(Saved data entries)
※

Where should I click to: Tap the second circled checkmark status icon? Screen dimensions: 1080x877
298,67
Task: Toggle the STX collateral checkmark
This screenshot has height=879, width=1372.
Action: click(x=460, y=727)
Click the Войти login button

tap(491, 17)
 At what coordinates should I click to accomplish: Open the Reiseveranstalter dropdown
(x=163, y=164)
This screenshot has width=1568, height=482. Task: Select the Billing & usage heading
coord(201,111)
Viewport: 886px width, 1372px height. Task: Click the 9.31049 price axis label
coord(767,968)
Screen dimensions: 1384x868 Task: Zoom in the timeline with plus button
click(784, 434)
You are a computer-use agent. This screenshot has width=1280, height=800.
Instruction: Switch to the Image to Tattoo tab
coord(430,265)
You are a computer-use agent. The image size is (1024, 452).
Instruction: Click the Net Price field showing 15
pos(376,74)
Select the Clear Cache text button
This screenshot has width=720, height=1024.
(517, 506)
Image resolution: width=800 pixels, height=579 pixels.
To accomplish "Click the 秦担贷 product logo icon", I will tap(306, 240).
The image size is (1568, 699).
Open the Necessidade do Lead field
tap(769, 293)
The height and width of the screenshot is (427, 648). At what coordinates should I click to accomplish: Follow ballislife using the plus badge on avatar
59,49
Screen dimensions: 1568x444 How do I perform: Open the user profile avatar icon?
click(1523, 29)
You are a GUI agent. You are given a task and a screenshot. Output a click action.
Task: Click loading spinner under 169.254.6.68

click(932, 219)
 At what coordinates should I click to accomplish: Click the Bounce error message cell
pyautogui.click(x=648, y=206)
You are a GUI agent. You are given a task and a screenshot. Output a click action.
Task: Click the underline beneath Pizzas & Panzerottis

※

▸ **WORK ITEM**
The answer should be one number, namely how many lines of the entries above include the string "computer".

▸ **RESULT FOR THIS TASK**
2